TASK PROMPT: Lines holding the word "will" are the ones to copy from the data below.

══ DATA SECTION

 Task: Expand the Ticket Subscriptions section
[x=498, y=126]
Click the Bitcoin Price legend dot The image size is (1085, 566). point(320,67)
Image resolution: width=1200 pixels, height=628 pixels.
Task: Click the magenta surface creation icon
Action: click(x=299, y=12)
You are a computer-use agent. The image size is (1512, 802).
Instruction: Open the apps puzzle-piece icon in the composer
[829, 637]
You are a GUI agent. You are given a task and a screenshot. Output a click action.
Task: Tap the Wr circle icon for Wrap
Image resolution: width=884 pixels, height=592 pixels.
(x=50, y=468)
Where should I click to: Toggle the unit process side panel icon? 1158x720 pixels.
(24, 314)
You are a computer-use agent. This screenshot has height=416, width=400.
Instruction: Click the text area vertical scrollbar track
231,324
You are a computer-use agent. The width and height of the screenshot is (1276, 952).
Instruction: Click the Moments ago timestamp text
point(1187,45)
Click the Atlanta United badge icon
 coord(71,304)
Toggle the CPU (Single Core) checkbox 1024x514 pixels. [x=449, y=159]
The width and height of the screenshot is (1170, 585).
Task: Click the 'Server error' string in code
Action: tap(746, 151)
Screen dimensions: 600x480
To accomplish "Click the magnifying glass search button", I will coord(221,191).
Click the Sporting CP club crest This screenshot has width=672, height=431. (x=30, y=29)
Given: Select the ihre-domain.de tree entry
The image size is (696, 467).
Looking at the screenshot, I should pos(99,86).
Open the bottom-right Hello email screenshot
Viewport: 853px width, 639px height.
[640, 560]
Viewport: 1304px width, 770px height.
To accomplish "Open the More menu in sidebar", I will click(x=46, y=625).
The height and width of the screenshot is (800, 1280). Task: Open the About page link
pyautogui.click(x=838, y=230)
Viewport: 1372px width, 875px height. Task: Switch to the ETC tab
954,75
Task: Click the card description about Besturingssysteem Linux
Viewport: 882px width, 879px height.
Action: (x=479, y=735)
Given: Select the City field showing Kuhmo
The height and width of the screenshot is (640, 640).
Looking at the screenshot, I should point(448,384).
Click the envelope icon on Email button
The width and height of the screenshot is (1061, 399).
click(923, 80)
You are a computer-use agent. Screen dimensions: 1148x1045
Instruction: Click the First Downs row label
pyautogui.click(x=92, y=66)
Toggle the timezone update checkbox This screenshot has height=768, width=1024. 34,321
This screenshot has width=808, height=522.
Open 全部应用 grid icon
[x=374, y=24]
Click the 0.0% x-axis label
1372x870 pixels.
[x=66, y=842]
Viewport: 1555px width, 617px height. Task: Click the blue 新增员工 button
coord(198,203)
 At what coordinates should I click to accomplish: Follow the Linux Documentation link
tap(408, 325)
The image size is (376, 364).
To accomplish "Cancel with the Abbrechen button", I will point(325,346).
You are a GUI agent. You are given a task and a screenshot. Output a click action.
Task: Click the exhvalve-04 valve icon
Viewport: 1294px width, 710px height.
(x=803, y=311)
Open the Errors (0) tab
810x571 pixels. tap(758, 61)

════

EXERCISE ANSWER:
To accomplish "Click the magnifying glass search button", I will coord(221,191).
To accomplish "Open the More menu in sidebar", I will click(x=46, y=625).
To accomplish "Cancel with the Abbrechen button", I will point(325,346).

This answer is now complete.